• DESCRIPTION OF THE TASK
Format the records below as a Markdown table with the columns Row and Line, starting with the line that contains "is (519, 850)." and going on through the line that contains "Image resolution: width=1672". Include both of those lines and leave out blank lines.

• DATA FOR THIS EXERCISE
%%
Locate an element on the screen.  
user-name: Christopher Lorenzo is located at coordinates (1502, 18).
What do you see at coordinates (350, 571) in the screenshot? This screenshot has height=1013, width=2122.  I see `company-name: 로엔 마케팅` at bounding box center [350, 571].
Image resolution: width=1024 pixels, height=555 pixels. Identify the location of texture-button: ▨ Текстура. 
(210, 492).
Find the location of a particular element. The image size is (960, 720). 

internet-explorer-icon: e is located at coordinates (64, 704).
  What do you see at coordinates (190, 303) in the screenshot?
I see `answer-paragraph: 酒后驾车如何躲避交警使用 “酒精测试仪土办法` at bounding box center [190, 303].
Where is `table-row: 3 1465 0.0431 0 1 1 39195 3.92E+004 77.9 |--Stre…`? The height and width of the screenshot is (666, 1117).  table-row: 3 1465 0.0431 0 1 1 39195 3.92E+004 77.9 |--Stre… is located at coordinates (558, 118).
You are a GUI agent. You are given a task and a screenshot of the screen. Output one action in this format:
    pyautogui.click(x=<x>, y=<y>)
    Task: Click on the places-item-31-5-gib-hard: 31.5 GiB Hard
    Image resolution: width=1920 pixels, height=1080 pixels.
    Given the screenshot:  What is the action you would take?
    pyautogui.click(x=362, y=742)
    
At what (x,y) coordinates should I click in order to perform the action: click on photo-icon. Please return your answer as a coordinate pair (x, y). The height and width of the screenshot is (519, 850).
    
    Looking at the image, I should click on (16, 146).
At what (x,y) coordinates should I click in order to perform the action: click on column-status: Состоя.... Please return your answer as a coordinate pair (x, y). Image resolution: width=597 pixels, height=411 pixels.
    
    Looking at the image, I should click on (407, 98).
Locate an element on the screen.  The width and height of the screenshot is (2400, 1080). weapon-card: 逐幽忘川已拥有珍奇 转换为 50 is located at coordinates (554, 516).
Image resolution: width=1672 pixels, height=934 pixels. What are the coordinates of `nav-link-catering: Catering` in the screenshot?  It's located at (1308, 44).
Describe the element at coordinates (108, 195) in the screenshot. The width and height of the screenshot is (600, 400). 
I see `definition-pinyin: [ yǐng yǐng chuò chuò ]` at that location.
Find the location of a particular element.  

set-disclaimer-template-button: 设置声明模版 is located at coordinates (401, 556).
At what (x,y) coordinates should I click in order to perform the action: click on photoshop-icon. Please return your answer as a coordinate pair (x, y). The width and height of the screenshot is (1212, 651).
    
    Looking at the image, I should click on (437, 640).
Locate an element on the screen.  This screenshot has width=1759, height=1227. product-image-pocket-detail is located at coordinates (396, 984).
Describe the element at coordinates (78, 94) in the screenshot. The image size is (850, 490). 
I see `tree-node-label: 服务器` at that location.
%%
• RESULT
| Row | Line |
|---|---|
| 1 | At what (x,y) coordinates should I click in order to perform the action: click on photo-icon. Please return your answer as a coordinate pair (x, y). The height and width of the screenshot is (519, 850). |
| 2 |     Looking at the image, I should click on (16, 146). |
| 3 | At what (x,y) coordinates should I click in order to perform the action: click on column-status: Состоя.... Please return your answer as a coordinate pair (x, y). Image resolution: width=597 pixels, height=411 pixels. |
| 4 |     Looking at the image, I should click on (407, 98). |
| 5 | Locate an element on the screen.  The width and height of the screenshot is (2400, 1080). weapon-card: 逐幽忘川已拥有珍奇 转换为 50 is located at coordinates (554, 516). |
| 6 | Image resolution: width=1672 pixels, height=934 pixels. What are the coordinates of `nav-link-catering: Catering` in the screenshot?  It's located at (1308, 44). |